Alliant leurs forces, lui en cuisine et elle à la comptabilité — une compétence acquise lors de son passage à la trésorerie de l’Union des artistes —, la mère et le fils ont fait l’acquisition d’un local dans la rue Ontario Est, à Montréal, dans le but de mettre sur pied un projet qu’Antonin avait en tête depuis l’âge de 16 ans : un restaurant qui s’appellerait Le Mousso.

« Dès l’ouverture, en février 2015, j’ai été propulsé à l’avant-scène. Katerine, qui s’occupait de la gestion, est demeurée dans l’ombre, alors que c’est elle qui avait l’habitude d’être sous les projecteurs », nous dit le cuisinier en faisant référence à la carrière de comédienne de sa mère, qui a joué dans des téléromans tels que Le temps d’une paix, Cormoran et Virginie. Fille du peintre automatiste Jean-Paul Mousseau, cosignataire de Refus global, et de l’actrice Dyne Mousso, Katerine est maintenant pleinement investie dans ce resto, qu’elle considère comme la continuité de leur héritage familial : leur œuvre, à elle et à Antonin.

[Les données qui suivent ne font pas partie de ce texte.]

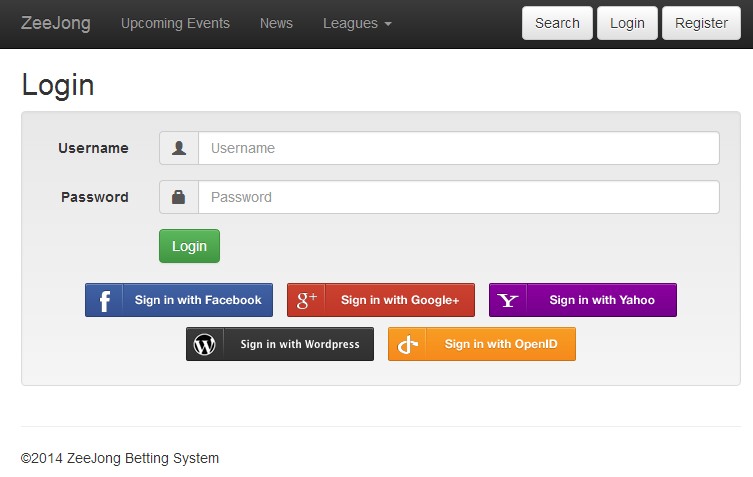Focus the Password text input
This screenshot has width=753, height=477.
click(x=458, y=197)
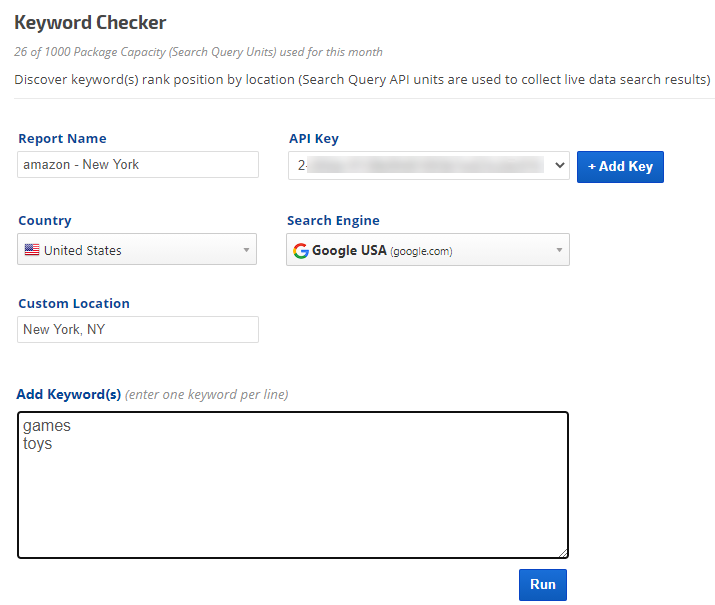Click the Report Name label
The width and height of the screenshot is (715, 605).
coord(62,139)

Même si la réussite du Mousso est indéniable, Katerine n’était pas convaincue au départ de sa viabilité. « Elle n’était pas d’accord avec la formule, mais je tenais à mon idée. Notre famille a toujours été très têtue, mais aussi très avant-gardiste », raconte Antonin. À son arrivée sur la scène montréalaise, Le Mousso était en effet du jamais vu au Québec : un menu de dégustation fixe élaboré à partir de produits frais et de saison, servi dans un décor sobre et élégant, à l’exception de quelques Mousseau sur les murs.

Même s’ils ont tous les deux un tempérament de Mousseau, c’est-à-dire explosif, la mère et le fils s’accordent pour faire passer la famille avant tout. « Katerine, c’est ma mère ! Je n’ai pas le choix de bien m’entendre avec elle ! » lance Antonin à la blague. Il ajoute : « Il y a beaucoup de confiance entre nous, ce qui est propice à la créativité. »

On fait tout ensemble !

À la fois figure maternelle et femme d’affaires, Katerine est la force tranquille de cette association. « Au début, dans nos rencontres avec les banquiers, elle arrivait avec un dossier rempli de découpures de journaux à mon sujet. Ce n’était pas sérieux, mais c’était la preuve qu’elle était fière et qu’elle croyait au projet. J’avais dû au départ la convaincre de se lancer dans cette aventure, mais devant les investisseurs, c’est elle qui voulait convaincre tout le monde », relate avec humour et amour le restaurateur.

Véritable défenseuse de la liberté d’expression, Katerine Mousseau a toujours encouragé ses enfants à essayer de nouvelles choses, tout en les encadrant. Antonin n’a pas de mal à témoigner toute sa gratitude à cette femme qui a cru en lui, qui l’a laissé faire ses expériences et qui lui a offert les moyens de ses ambitions en l’aidant à acquérir un beau terrain de jeu pour sa créativité.

Maintenant que Le Mousso et son jeune frère, Le Petit Mousso, sont là, Antonin et Katerine se sont lancés dans un autre projet : la rénovation de condos pour abriter la famille Mousseau, à savoir le fils, la fille et la mère. « Depuis qu’on travaille ensemble, j’ai avec elle la relation que je n’ai pas eue quand j’étais ado. Aujourd’hui, on fait tout ensemble », dit l’entrepreneur en riant. Bref, loin d’être « tout seul », Antonin conclut en mentionnant que, sous les tatouages de ses doigts, il fera bientôt ajouter les mots suivants : Thanks mom.